Référendum sur l’autodétermination de Zaporijia et autres : menace nucléaire implicite des Européens ?

Référendum sur l’autodétermination de Zaporijia et autres : menace nucléaire implicite des Européens ?

par Al-Manar.

Dénonçant mercredi 21 septembre la « militarisation » par la Russie de la centrale nucléaire ukrainienne de Zaporijia conquise par les Russes, plusieurs pays occidentaux semblent brandir implicitement la menace nucléaire. Et ce au lendemain de l’annonce par le président russe Vladimir Poutine que les référendums pour l’autodétermination de Zaporijia en plus du Donbass, et de la région de Kherson se tiendront comme initialement prévu dans les prochains jours, du 23 au 27 septembre 2022. Une annonce faite après qu’il a lancé une mobilisation partielle des réservistes.

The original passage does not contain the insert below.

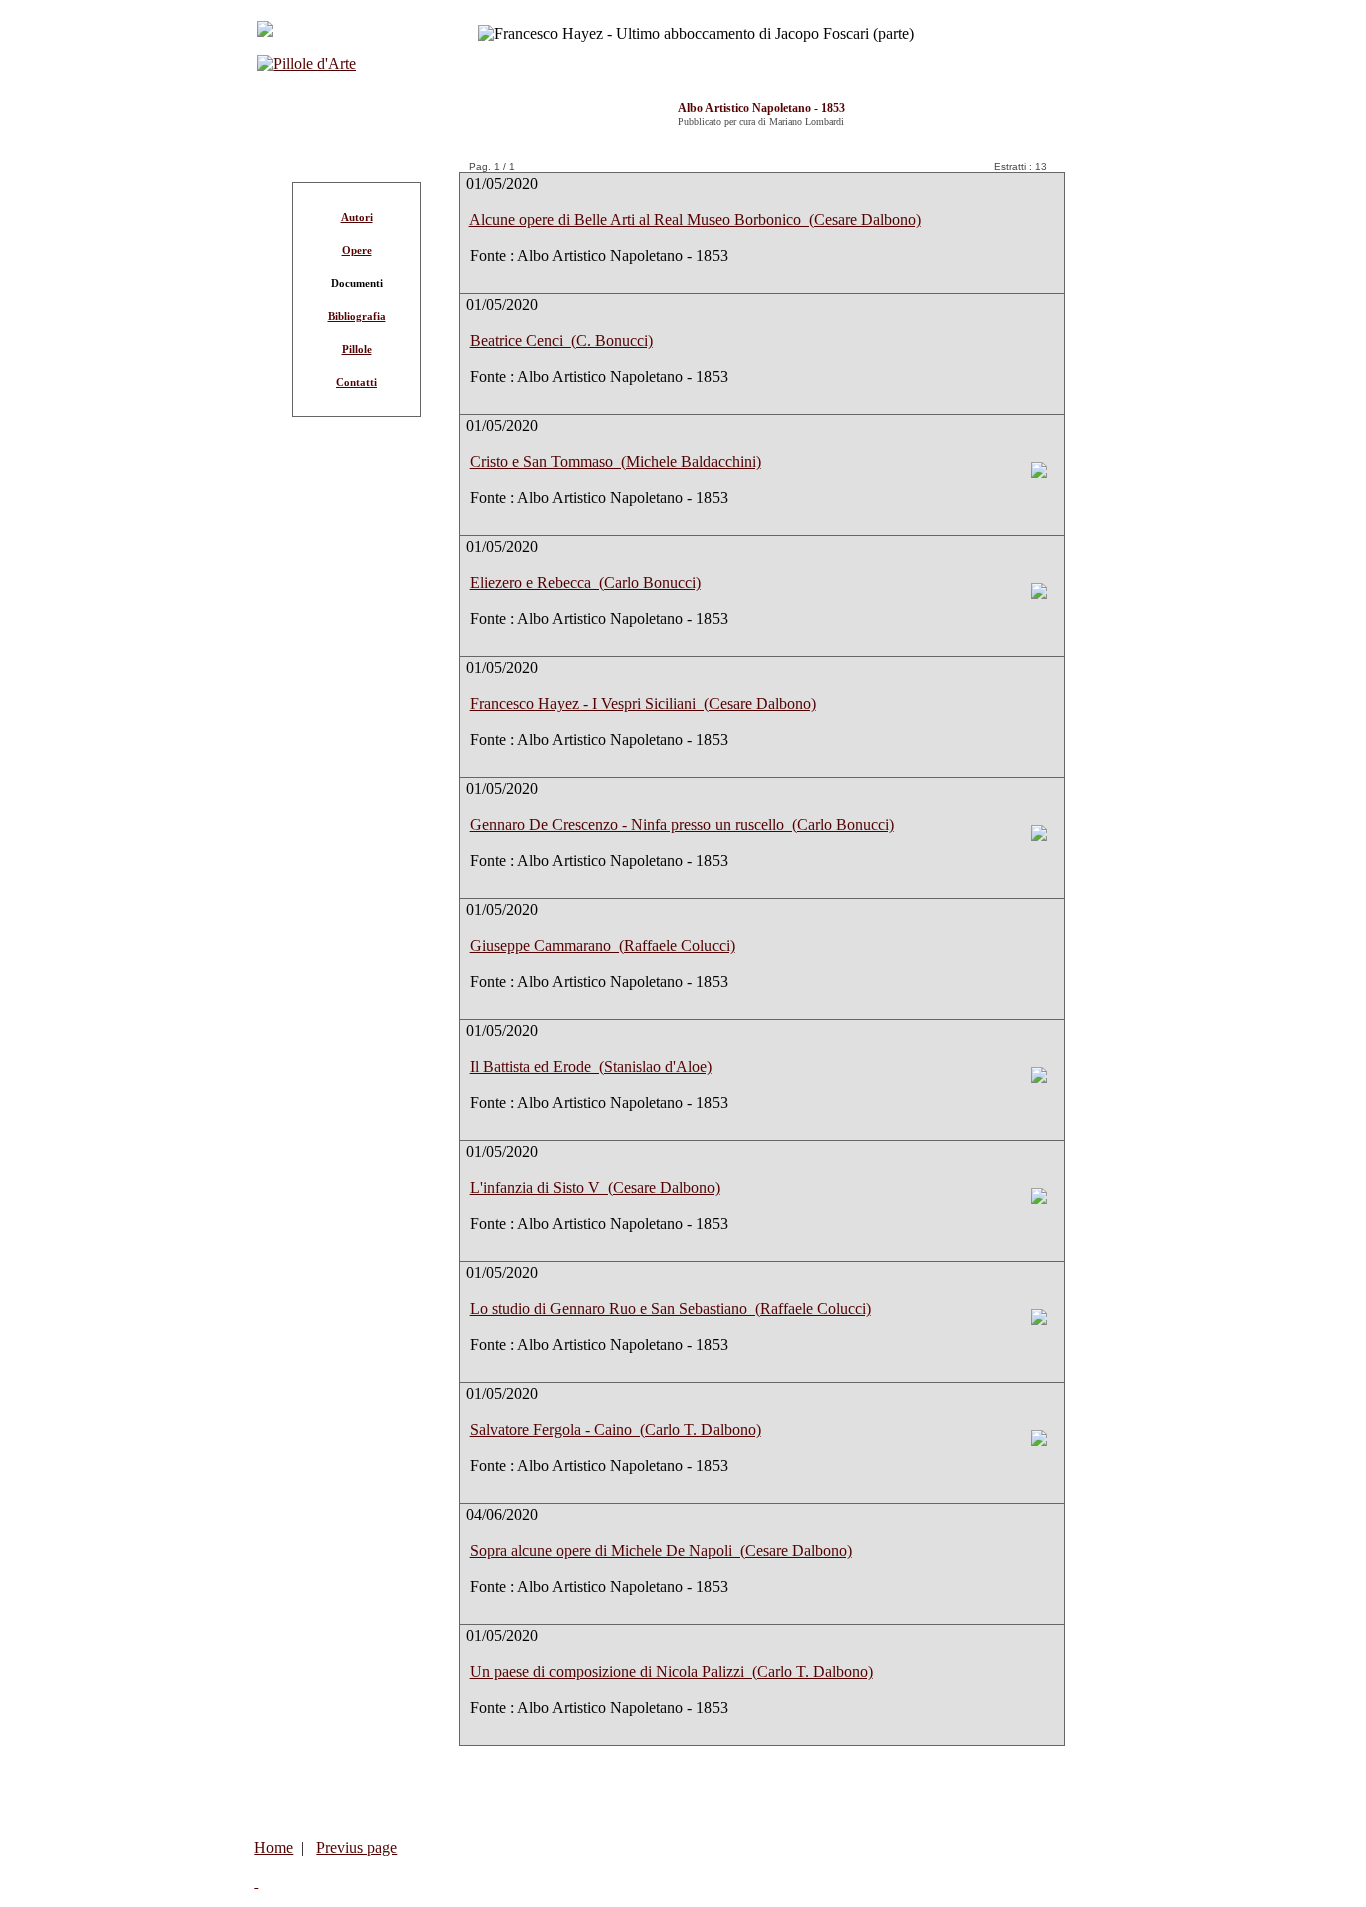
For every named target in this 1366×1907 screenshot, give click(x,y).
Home (273, 1847)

Dans une déclaration conjointe adoptée à l’issue d’une réunion à New York, rapporte l’AFP, les ministres des Affaires étrangères d’Allemagne, du Canada, de France, d’Italie, du Royaume-Uni et d’Ukraine ainsi que les représentants de la Corée du sud, des États-Unis et de la Suisse ont souligné « avec force que la saisie et la militarisation par la Russie de la centrale nucléaire de Zaporijia sont la cause fondamentale des menaces actuelles sur les plans de la sûreté et de la sécurité nucléaires ».

« Nous rappelons que le risque accru d’un accident nucléaire demeurera dangereusement élevé tant que la Russie sera présente sur le site de Zaporijia », ont-ils affirmé.

Rafael Grossi, le directeur général de l’Agence internationale de l’énergie atomique (AIEA), dont une délégation se trouve déjà sur le site nucléaire, s’est joint à la valse des mises en garde, indiquant que la situation  dans cette centrale, la plus grande d’Europe, « se dégrade encore », et avertissant qu’on « ne (pouvait) pas se permettre le luxe d’attendre que quelque chose de catastrophique se produise ».

Selon l’AFP, il s’exprimait à l’issue de cette réunion à la représentation française auprès de l’ONU, ouverte par le président Emmanuel Macron.

Le directeur de l’AIEA a indiqué en avoir discuté avec le ministre russe des Affaires étrangères Sergueï Lavrov, qu’il a rencontré mercredi matin en marge de l’Assemblée générale de l’ONU. Aucun accord n’a été trouvé sur la mise en place d’une zone de protection autour de la centrale, a-t-il convenu en précisant cependant que « les vraies négociations sur les paramètres » de cette zone ne faisaient que « commencer ». « Tant qu’il y aura des bombardements qui continuent, les risques sont énormes », a-t-il ajouté.

Cette centrale qui est conquise par les forces russes depuis les premières semaines de leur opération militaire en Ukraine, lancée le 24 février, et par leurs alliés tchétchènes, fait l’objet de bombardements réguliers, menaçant sa sécurité et celle de toute la région.

Paradoxalement, ce sont les Russes qui sont accusés de le faire, par Kiev d’une façon directe et par les Occidentaux dont les agences internationales (et parfois des agences russes) répandent un pléonasme absurde : « Kiev et Moscou s’en rejettent la responsabilité et s’accusent mutuellement de chantage nucléaire ».

Le 27 août, la Russie a annoncé avoir remis au Conseil de sécurité de l’ONU les preuves du pilonnage de la centrale nucléaire de Zaporijia par les forces armées ukrainiennes. Plus tard, début septembre, l’ambassadeur russe à l’ONU a déploré que l’AIEA ne désigne pas les forces de Kiev comme étant celles qui bombardent la centrale de Zaporijia.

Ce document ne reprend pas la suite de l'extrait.